U.S.-Iran Crisis Locked in a Stalemate
The Trump administration’s decision to impose sanctions on Iran’s Supreme Leader Ayatollah Ali Khamenei and other senior Iranians hasn’t been well received in Tehran.
President Hassan Rouhani said in a televised address to a meeting of healthcare professionals on 25 June 2019 that President Donald Trump’s measures against Iran’s supreme leader would be “useless.”
“They said they want to confiscate the leader’s property. The leader owns a Hoseyniyyeh [a prayer venue] and a simple house. Our leaders are not like the leaders of other countries who have billions of money on foreign accounts that you could appropriate,” Rouhani said in the televised address.
“You immediately proved you were lying. You are not sincere. You are not looking to negotiate,” he added.
While calling the White House “mentally retarded,” “desperate and confused,” Rouhani ridiculed the US effort to impose sanctions against the supreme leader. He noted that the supreme leader neither visits the US nor does business with it.
“Today, the Americans have become desperate and confused. This has made them take unusual measures and talk nonsense,” he stated.
Foreign Ministry spokesman Abbas Mousavi said the US government “is destroying the established international mechanisms for maintaining world peace and security.”
“Imposing useless sanctions on Iran’s Supreme Leader and the commander of Iran’s diplomacy is a permanent closure of the path of diplomacy,” Mousavi said on Twitter.
What are Trump’s measure?
Trump said the measures would deny Iran’s Supreme Leader and those closely affiliated with him access to key financial resources and support.
“The supreme leader of Iran is one who ultimately is responsible for the hostile conduct of the regime. He’s respected within his country. His office oversees the regime’s most brutal instruments, including the Islamic Revolution Guards Corps,” Trump said to the press in the Oval Office.
National Security Advisor John Bolton called the Islamic Republic “a source of belligerence and aggression” in the Middle East.
Between an invitation to negotiations and demand for complete compliance, Bolton renewed the Trump administration’s demands that Tehran should abandon its efforts to develop nuclear weapons.

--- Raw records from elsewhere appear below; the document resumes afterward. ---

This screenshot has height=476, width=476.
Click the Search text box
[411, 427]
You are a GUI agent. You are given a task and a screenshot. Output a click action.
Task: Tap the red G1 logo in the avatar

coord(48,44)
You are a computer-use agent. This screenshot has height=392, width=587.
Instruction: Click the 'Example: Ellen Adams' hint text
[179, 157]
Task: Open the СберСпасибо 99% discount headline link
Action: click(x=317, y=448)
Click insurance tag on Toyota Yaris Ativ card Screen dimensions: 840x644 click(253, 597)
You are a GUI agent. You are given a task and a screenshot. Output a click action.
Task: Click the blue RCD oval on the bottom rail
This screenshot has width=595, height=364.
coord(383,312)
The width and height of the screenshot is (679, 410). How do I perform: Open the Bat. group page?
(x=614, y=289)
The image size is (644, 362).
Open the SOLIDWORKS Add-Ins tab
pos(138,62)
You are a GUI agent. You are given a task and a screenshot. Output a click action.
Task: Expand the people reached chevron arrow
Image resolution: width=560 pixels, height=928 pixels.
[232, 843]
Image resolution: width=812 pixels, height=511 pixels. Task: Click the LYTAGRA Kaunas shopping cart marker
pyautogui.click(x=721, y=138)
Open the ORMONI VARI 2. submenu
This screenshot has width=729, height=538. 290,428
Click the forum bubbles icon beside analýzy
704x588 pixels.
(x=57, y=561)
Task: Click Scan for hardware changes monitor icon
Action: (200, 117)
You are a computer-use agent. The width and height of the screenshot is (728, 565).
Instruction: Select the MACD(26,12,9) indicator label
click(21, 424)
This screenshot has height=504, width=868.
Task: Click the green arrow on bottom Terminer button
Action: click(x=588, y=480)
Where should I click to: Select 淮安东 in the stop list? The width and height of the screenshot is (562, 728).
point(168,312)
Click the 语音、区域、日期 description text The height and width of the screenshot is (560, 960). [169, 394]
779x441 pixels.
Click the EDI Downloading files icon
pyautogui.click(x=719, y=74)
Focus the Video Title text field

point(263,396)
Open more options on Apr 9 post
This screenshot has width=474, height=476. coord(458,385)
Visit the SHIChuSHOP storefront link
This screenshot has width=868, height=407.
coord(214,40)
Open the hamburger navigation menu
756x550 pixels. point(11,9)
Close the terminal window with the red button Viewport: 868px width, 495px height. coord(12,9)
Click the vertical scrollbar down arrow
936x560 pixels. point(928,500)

“The President has left the door open for real negotiations to completely and verifiably eliminate Iran’s nuclear weapons program, its pursuit of ballistic missile delivery systems, its support for international terrorism and its other malign behaviour worldwide. Iran just has to go through this open door,” Bolton said.
There are real fears of negative impact on neighbours.
Pakistani Foreign Minister Shah Mehmood Qureshi fears that tensions between the US and Iran could also have a negative impact on the situation in neighbouring Afghanistan.
“Pakistan wants a negotiated solution to these tensions. I do not think increasing tensions in the region will help either the US, Iran or the entire region,” Qureshi said.
Tensions between the two countries are now at their highest level in years. Iran’s shooting down of a US drone has also aggravated the tone between Tehran and Washington in recent weeks, as have alleged attacks on cargo ships in the Gulf of Oman, for which the US blamed Iran. While Iran denied responsibility for the ship attacks, it has recently threatened to exceed enrichment limits allowed under the nuclear deal.
On Monday, the UK, Germany, and France issued a joint statement calling for “de-escalation and dialogue” in the midst of “grave concern” over rising tensions in the Gulf region.